On that occasion 83 percent of those interviewed were against the admission of more immigrants’ (Krispyn 1978: 106).

EFF members and particularly Kohner, who had been living in the US since 1921, were undoubtedly aware of the delicate political climate. Hence, they knew that not only was the inclusion of the word Jewish in the organisation’s title unlikely to rouse any empathy, but that they were well advised to draw as little attention to the actual purpose of the EFF as possible, for fear of a possible backlash.

The EFF’s generic name notwithstanding, isolated hostile responses did occur, although it is not clear to what extent they are related to the EFF directly. Asper writes that ‘[Walter] Wicclair reports of anti-Semitic graffiti against Lubitsch on the county hall of Los Angeles’ (Asper 2002: 241).
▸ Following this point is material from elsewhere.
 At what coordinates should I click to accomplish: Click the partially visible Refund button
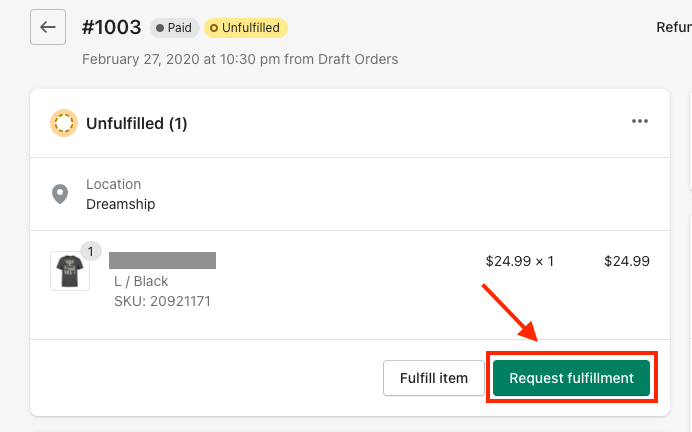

This small example suggests that opting for the vague term European Film Fund may have been a conscious decision on the part of the EFF board members, which not only shielded the organisation from potential repercussions on the part of the press and the public at large, but also allowed it to escape the attention of the government and to operate with maximum independence.